** BEGIN GIVEN DATA **

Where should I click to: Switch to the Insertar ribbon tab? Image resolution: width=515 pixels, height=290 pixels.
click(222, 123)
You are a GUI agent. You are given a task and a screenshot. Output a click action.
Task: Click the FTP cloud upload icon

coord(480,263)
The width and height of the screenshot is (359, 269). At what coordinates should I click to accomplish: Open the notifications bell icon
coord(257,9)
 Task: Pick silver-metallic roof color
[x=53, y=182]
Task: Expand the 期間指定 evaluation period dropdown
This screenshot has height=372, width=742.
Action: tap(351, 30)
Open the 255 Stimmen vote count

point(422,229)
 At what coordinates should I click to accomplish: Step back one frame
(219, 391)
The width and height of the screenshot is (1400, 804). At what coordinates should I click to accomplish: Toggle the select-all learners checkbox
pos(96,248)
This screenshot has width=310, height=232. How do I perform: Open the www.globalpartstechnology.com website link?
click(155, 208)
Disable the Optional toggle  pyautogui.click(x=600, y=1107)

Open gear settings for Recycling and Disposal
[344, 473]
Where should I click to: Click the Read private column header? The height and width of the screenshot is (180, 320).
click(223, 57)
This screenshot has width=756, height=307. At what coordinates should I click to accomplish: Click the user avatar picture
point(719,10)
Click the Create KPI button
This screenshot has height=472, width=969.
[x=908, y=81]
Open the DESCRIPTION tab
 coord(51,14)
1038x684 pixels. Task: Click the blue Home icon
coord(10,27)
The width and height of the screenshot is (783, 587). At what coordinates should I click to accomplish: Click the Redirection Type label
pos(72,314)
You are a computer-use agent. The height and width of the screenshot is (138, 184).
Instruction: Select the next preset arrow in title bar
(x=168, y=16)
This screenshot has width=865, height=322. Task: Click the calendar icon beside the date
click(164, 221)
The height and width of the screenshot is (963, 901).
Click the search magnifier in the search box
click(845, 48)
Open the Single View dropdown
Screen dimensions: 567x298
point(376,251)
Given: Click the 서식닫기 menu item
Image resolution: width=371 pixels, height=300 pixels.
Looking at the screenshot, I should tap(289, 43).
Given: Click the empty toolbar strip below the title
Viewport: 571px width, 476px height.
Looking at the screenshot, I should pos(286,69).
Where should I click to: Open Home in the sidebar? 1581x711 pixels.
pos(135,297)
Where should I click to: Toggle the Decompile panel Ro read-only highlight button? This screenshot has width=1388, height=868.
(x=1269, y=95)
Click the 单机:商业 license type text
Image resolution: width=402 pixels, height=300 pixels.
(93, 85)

** END GIVEN DATA **

List every line of the data above that contains the string "Where". Case counts.

Where should I click to: Switch to the Insertar ribbon tab? Image resolution: width=515 pixels, height=290 pixels.
Where should I click to: Click the Read private column header? The height and width of the screenshot is (180, 320).
Where should I click to: Open Home in the sidebar? 1581x711 pixels.
Where should I click to: Toggle the Decompile panel Ro read-only highlight button? This screenshot has width=1388, height=868.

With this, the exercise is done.